Document extract
····················

Boiled eggs. A staple of my childhood diet – with soldiers for breakfast, in asandwich for lunch or cut into slices or quarters accompanied with salad for dinner – we used to eat them on a regular basis. The countless times I watched and later helped my Mum make the batches of sandwiches for her darts team, with Egg and cress an arbitrary filling. They are the perfect picnic ingredient or snack (with or without the screw of salt) as they are encased in a shell and rarely get squished. Unlike sandwiches they don’t go soggy, all you have to do is tap, crack and go. Of course you have to get rid of the shell, but like all natural waste, it adds to rather than damages the environment.
It seems to me that the boiled egg has fallen down the eschelons of the food tables. I was trying to find an egg slicer today and I got laughed at in a shop when I dared asked if they stocked them. It was as if I was asking them for a chocolate teapot.

I know they are not extinct, yet, as I had found one in a pound shop in Camden, but the wires were slack and would have been as useful as a paper umbrella in a thunderstorm. You need them to be as robust as a harp, and yes, I kid you not, play a tinkling sound when running a thumb or finger down them.
A quick search on Amazon found a couple of options, but it still annoys me that I can’t buy a quality one on the high street. What happens if the wires are baggy – the internet returns hoops of fire rears its ugly head. Which for me, means that it will end up languishing in a cupboard until it gets donated to a charity shop.
Salmonella, Cholesterol & Stink Bombs
One of the reasons for the decline originates in the 1988 salmonella scare when Edwina Curry single-handedly killed the egg industry by stating, without robust evidence that most egg production in the UK suffered from salmonella. A nation of egg-lovers, over 30 million eggs per day, which plummeted by over 60% after her remarks.
The next nail in the egg coffin was the ingrained misconception that cholesterol levels were adversely affected by egg consumption and ought to be limited to 2 per week. The reason for this belief is that eggs contain more cholesterol than other foods, however, it is nutritional nonsense; we will never eat as much cholesterol that our body requires for all the essential jobs that cholesterol performs. This outdated advice was once and for all proved incorrect in research by Surrey University which uncovered that rather than increasing cholesterol levels, eating two eggs a day not only helped reduce weight, it also reduced cholesterol levels.

····················

Supplied information
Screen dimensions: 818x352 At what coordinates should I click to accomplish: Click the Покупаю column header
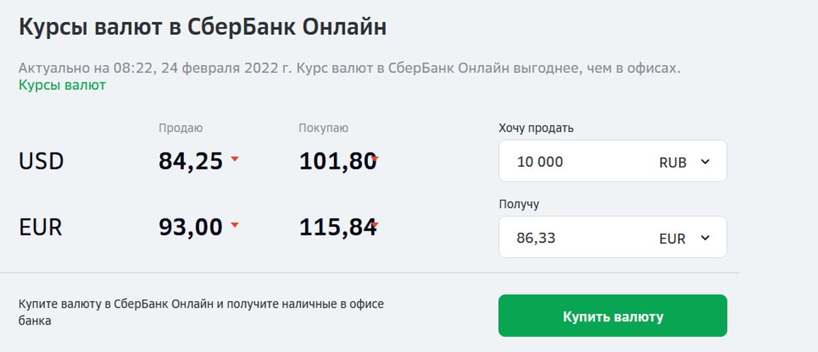pos(324,128)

····················

Problems and tasks
[A] In the boiled eggs piece, where had the writer found an egg slicer before?
[B] Carry on the boiled eggs piece from its last sentence.

Answers to the exercise
[A] In a pound shop in Camden.

[B]
Also there are the issues of smell – how many of us had the misfortune to have an egg sandwich in our packed lunch on a sunny day? The resulting stinky egg jibes and not forgetting that stink bombs have that eau de rotten egg smell were probably enough to put a nation of kids off for life. And rarely are eggs placed in sandwiches without going through the mayo mill these days. Not being a fan of mayonnaise, I’ve always avoided this variation, preferring plain sliced egg and salad instead. Plus looking at mashed up egg in a sandwich shop is not exactly alluring, and as result of childhood conditioning there is always the salmonella/food poisoning messages in the back of my brain.
Nutrition and Buying Tips
- Eggs are excellent sources of nutrition. After whey they are the easiest form of protein to absorb by the body, excellent news for all you sports people out there.
- Eggs are high in zinc and can be rich in omega-3 fats, if the eggs you buy are from chicken fed with specific meal.
- Eggs are good sources of vitamin K and B vitamins including biotin, thiamine and B12.
- It is essential to the best eggs you can afford. Always, buy free-range or organic eggs. Do not compromise.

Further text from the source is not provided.